### Work order
Look through the lines below for the word "menu", and copy every line that has it.

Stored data
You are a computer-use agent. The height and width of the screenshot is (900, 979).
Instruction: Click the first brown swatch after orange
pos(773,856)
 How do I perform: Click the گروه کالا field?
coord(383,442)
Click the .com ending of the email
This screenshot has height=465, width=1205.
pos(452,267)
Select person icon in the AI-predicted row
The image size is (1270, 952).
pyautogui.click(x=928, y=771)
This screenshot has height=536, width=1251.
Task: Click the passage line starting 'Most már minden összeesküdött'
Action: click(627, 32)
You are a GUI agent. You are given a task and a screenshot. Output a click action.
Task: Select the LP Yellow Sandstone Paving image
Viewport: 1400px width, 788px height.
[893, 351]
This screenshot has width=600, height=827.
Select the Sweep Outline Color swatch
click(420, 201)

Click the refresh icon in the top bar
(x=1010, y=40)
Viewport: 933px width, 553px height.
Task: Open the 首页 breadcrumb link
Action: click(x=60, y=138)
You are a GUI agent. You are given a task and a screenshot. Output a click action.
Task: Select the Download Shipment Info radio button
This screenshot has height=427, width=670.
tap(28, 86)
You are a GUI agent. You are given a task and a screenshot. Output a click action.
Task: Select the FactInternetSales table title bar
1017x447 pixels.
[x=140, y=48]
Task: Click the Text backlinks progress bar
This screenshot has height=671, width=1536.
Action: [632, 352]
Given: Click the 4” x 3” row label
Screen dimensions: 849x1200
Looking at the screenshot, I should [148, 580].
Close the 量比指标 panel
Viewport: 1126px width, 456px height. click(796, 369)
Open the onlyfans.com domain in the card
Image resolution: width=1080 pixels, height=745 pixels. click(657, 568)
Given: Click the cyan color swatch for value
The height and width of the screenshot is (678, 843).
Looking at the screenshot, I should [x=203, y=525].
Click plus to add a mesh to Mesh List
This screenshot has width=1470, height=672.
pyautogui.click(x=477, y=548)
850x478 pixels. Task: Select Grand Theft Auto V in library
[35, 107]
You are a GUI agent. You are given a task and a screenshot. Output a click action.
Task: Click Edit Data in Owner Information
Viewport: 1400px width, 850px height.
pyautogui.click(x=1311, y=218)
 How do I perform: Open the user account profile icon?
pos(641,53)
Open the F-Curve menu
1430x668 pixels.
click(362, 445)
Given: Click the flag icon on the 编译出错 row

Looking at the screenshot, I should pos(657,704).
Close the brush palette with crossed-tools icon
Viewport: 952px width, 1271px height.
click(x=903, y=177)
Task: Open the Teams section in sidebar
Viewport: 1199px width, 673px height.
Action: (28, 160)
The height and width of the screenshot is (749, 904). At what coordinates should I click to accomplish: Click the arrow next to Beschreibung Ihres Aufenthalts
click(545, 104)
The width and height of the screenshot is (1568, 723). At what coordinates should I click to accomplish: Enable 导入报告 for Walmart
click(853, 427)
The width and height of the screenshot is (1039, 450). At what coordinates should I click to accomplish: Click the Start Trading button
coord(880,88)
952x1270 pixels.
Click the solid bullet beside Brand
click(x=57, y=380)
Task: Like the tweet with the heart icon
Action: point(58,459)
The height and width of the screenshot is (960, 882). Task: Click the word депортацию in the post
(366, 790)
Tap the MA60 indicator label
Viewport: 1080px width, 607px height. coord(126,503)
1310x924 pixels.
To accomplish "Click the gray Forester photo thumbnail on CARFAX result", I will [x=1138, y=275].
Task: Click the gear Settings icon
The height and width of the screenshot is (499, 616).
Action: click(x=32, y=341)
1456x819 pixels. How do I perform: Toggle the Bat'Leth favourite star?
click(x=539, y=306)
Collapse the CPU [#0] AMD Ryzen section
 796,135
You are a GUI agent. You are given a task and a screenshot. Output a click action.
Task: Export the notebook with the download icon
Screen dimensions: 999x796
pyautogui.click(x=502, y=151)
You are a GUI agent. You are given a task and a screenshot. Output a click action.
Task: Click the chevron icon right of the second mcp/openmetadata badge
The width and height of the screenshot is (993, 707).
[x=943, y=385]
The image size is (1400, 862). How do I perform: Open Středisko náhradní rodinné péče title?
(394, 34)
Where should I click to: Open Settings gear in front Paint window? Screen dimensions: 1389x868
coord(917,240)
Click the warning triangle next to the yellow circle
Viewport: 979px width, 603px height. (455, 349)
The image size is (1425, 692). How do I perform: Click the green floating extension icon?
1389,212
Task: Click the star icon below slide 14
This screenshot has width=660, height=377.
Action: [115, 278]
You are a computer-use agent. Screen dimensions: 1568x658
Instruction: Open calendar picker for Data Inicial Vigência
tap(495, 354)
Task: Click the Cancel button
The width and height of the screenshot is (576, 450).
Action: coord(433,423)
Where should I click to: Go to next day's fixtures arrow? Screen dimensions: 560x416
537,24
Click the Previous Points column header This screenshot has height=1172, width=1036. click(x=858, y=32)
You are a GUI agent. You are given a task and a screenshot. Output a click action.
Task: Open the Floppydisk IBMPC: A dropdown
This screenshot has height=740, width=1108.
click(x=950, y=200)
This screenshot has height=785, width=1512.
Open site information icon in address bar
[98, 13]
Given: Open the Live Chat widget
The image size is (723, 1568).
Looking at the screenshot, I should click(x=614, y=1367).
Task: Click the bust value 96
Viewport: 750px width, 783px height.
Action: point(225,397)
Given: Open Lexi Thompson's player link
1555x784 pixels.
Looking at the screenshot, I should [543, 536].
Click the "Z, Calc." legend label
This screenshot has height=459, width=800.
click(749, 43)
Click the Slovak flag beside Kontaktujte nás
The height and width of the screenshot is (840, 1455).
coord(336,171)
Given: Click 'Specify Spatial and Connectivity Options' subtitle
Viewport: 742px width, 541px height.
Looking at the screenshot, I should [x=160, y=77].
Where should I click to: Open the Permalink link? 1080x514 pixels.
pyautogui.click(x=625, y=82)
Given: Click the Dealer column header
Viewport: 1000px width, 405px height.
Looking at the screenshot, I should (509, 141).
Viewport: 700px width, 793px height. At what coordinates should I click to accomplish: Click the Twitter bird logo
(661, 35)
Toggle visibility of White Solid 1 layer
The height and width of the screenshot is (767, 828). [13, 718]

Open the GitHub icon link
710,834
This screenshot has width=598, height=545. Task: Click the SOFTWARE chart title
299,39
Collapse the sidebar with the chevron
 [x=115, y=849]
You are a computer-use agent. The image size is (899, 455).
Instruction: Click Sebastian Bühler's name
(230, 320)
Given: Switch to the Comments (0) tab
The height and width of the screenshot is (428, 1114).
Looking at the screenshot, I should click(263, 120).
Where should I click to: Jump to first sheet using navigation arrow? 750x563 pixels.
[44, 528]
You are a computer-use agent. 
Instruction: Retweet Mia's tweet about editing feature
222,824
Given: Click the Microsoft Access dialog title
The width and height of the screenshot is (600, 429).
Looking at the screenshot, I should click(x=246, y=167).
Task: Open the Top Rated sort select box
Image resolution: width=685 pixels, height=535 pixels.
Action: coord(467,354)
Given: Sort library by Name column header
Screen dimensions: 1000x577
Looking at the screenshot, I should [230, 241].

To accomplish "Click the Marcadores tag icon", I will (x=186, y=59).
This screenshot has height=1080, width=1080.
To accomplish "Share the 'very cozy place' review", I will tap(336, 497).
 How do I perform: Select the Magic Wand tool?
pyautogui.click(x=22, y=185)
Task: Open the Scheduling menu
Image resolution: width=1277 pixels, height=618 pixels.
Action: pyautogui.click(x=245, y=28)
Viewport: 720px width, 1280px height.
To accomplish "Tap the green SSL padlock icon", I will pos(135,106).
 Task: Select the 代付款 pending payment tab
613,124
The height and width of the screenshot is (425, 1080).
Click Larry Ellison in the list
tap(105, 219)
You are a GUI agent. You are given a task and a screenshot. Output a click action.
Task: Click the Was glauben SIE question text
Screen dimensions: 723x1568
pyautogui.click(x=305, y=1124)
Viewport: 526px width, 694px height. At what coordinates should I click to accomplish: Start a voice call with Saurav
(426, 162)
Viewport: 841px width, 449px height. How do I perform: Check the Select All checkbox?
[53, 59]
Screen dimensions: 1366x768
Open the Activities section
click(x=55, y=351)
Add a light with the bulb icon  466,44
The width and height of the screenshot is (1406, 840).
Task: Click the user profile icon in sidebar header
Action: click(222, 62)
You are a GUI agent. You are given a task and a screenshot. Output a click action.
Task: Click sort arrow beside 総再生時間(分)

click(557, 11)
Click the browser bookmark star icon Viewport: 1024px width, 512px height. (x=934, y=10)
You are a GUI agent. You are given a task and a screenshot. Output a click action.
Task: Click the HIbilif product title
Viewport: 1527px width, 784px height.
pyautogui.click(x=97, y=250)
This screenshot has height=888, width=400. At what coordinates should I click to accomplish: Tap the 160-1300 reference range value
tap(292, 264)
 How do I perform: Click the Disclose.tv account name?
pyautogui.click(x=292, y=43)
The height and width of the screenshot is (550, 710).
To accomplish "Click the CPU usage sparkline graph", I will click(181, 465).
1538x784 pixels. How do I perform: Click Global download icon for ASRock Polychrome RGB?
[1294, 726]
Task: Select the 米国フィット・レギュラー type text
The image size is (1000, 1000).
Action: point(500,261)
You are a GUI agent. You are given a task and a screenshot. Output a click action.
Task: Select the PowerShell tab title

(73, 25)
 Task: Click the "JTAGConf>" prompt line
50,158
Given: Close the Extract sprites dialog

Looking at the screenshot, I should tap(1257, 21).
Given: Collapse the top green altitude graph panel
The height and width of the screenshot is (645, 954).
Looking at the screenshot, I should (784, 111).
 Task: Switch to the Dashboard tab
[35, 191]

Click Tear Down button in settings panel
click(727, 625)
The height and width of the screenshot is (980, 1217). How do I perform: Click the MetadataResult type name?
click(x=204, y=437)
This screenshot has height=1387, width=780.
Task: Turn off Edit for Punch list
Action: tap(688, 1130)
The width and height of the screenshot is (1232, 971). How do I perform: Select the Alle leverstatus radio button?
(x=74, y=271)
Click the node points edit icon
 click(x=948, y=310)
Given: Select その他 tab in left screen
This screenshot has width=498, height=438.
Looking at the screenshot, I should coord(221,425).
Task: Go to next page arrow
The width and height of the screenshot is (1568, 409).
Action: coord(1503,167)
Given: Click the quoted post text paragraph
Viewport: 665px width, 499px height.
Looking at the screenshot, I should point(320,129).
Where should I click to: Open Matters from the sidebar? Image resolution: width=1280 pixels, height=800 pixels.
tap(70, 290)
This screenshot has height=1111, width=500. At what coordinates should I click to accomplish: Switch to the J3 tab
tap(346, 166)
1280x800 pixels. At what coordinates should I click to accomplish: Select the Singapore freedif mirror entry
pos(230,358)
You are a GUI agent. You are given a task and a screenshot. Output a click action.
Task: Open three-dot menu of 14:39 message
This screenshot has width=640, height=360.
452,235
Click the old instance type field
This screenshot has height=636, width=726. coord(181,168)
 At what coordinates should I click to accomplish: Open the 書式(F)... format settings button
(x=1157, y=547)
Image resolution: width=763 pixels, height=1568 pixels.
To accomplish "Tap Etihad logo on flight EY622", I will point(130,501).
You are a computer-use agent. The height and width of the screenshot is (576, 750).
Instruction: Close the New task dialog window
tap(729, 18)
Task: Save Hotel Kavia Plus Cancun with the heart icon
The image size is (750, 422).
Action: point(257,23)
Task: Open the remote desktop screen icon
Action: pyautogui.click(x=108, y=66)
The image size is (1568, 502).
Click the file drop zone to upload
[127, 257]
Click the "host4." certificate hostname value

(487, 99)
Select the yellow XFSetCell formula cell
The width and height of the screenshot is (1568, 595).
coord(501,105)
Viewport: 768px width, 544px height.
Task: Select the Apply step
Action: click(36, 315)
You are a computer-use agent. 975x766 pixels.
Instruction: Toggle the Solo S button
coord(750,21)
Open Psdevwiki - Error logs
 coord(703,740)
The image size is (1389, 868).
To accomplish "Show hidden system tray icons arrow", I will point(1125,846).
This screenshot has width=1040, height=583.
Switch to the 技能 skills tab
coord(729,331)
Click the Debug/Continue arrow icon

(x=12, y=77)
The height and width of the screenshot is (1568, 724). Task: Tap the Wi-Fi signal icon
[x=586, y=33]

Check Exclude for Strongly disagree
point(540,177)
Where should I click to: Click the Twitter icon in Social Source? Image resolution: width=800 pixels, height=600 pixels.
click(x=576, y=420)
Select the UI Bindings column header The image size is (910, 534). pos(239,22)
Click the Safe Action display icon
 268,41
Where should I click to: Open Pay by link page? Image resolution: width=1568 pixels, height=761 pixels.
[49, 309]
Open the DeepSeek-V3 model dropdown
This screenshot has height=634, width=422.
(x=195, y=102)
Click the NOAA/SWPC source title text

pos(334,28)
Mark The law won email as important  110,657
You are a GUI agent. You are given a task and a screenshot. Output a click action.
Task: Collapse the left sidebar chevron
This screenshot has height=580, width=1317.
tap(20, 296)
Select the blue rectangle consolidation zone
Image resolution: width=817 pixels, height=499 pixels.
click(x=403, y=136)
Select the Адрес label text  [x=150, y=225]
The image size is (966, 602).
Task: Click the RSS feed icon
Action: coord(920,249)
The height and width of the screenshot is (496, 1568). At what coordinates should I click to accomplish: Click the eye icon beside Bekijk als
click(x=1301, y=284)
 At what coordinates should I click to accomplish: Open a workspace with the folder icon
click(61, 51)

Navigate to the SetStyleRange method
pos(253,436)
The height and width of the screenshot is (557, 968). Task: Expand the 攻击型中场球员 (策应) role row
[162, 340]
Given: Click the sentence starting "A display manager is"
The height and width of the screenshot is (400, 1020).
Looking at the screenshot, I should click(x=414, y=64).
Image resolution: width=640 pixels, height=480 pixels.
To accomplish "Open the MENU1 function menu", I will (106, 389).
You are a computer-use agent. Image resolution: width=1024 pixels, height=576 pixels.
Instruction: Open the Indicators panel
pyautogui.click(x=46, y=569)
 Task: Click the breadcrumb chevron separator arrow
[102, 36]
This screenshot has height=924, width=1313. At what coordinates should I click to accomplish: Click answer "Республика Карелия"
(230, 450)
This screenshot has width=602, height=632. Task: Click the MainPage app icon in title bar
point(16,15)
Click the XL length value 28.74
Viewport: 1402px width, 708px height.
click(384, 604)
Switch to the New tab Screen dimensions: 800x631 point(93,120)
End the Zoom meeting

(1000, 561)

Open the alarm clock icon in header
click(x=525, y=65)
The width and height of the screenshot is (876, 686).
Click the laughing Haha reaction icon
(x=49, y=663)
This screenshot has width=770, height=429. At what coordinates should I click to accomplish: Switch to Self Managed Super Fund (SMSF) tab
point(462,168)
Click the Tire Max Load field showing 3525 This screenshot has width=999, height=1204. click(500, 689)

### Solution below
Open the F-Curve menu
Task: Open the Scheduling menu
Task: Open three-dot menu of 14:39 message
To accomplish "Open the MENU1 function menu", I will (106, 389).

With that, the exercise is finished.